#### GIVEN INFORMATION:
>>>>>
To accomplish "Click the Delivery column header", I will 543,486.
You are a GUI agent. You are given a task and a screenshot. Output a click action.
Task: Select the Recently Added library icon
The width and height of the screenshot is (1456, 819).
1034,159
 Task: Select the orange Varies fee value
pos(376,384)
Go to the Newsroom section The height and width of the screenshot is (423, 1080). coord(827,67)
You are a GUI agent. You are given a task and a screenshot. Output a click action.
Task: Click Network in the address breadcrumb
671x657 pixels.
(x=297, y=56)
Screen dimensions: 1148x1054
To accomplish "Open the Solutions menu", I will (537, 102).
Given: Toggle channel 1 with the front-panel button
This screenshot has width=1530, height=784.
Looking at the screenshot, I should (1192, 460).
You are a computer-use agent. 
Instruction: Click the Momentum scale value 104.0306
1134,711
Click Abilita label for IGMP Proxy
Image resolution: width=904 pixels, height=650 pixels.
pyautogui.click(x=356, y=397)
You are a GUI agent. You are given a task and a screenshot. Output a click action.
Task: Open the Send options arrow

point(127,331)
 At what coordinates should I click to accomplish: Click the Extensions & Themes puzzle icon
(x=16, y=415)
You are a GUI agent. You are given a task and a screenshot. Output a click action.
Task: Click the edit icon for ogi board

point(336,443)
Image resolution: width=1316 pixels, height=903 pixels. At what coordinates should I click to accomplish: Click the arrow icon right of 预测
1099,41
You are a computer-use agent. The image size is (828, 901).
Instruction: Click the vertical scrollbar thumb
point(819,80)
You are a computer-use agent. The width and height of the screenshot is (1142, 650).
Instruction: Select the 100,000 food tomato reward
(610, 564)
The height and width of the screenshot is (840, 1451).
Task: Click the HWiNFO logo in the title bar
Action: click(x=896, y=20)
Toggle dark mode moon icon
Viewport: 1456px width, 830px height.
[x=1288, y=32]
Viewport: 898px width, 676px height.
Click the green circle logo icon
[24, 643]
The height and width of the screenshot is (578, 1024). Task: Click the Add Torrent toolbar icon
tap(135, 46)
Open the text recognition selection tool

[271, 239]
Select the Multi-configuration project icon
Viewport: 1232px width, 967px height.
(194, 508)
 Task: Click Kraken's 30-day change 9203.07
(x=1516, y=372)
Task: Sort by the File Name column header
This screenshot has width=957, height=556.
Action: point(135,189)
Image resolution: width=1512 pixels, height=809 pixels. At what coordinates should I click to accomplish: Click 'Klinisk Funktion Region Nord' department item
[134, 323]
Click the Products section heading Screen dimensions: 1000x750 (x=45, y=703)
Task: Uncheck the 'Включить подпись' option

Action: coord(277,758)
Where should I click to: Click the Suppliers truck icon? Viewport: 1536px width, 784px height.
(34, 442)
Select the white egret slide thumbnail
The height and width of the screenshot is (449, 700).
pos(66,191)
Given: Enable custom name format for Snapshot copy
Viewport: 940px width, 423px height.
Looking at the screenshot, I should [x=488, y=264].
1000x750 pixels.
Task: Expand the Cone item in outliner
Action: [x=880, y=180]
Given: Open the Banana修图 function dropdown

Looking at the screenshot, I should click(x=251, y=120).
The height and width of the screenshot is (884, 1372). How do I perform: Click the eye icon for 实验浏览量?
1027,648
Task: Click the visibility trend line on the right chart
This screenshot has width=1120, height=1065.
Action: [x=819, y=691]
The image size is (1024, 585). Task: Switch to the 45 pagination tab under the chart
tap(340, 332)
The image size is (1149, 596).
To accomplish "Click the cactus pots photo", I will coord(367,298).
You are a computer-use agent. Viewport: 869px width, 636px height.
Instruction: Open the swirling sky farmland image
<<<<<
Copy each line of the entries exactly.

To accomplish "Click the Delivery column header", I will 543,486.
You are a GUI agent. You are given a task and a screenshot. Output a click action.
Task: Select the Recently Added library icon
The width and height of the screenshot is (1456, 819).
1034,159
 Task: Select the orange Varies fee value
pos(376,384)
Go to the Newsroom section The height and width of the screenshot is (423, 1080). coord(827,67)
You are a GUI agent. You are given a task and a screenshot. Output a click action.
Task: Click Network in the address breadcrumb
671x657 pixels.
(x=297, y=56)
Screen dimensions: 1148x1054
To accomplish "Open the Solutions menu", I will (537, 102).
Given: Toggle channel 1 with the front-panel button
This screenshot has width=1530, height=784.
Looking at the screenshot, I should (1192, 460).
You are a computer-use agent. 
Instruction: Click the Momentum scale value 104.0306
1134,711
Click Abilita label for IGMP Proxy
Image resolution: width=904 pixels, height=650 pixels.
pyautogui.click(x=356, y=397)
You are a GUI agent. You are given a task and a screenshot. Output a click action.
Task: Open the Send options arrow

point(127,331)
 At what coordinates should I click to accomplish: Click the Extensions & Themes puzzle icon
(x=16, y=415)
You are a GUI agent. You are given a task and a screenshot. Output a click action.
Task: Click the edit icon for ogi board

point(336,443)
Image resolution: width=1316 pixels, height=903 pixels. At what coordinates should I click to accomplish: Click the arrow icon right of 预测
1099,41
You are a computer-use agent. The image size is (828, 901).
Instruction: Click the vertical scrollbar thumb
point(819,80)
You are a computer-use agent. The width and height of the screenshot is (1142, 650).
Instruction: Select the 100,000 food tomato reward
(610, 564)
The height and width of the screenshot is (840, 1451).
Task: Click the HWiNFO logo in the title bar
Action: click(x=896, y=20)
Toggle dark mode moon icon
Viewport: 1456px width, 830px height.
[x=1288, y=32]
Viewport: 898px width, 676px height.
Click the green circle logo icon
[24, 643]
The height and width of the screenshot is (578, 1024). Task: Click the Add Torrent toolbar icon
tap(135, 46)
Open the text recognition selection tool

[271, 239]
Select the Multi-configuration project icon
Viewport: 1232px width, 967px height.
(194, 508)
 Task: Click Kraken's 30-day change 9203.07
(x=1516, y=372)
Task: Sort by the File Name column header
This screenshot has width=957, height=556.
Action: point(135,189)
Image resolution: width=1512 pixels, height=809 pixels. At what coordinates should I click to accomplish: Click 'Klinisk Funktion Region Nord' department item
[134, 323]
Click the Products section heading Screen dimensions: 1000x750 (x=45, y=703)
Task: Uncheck the 'Включить подпись' option

Action: coord(277,758)
Where should I click to: Click the Suppliers truck icon? Viewport: 1536px width, 784px height.
(34, 442)
Select the white egret slide thumbnail
The height and width of the screenshot is (449, 700).
pos(66,191)
Given: Enable custom name format for Snapshot copy
Viewport: 940px width, 423px height.
Looking at the screenshot, I should [x=488, y=264].
1000x750 pixels.
Task: Expand the Cone item in outliner
Action: [x=880, y=180]
Given: Open the Banana修图 function dropdown

Looking at the screenshot, I should click(x=251, y=120).
The height and width of the screenshot is (884, 1372). How do I perform: Click the eye icon for 实验浏览量?
1027,648
Task: Click the visibility trend line on the right chart
This screenshot has width=1120, height=1065.
Action: [x=819, y=691]
The image size is (1024, 585). Task: Switch to the 45 pagination tab under the chart
tap(340, 332)
The image size is (1149, 596).
To accomplish "Click the cactus pots photo", I will coord(367,298).
You are a computer-use agent. Viewport: 869px width, 636px height.
Instruction: Open the swirling sky farmland image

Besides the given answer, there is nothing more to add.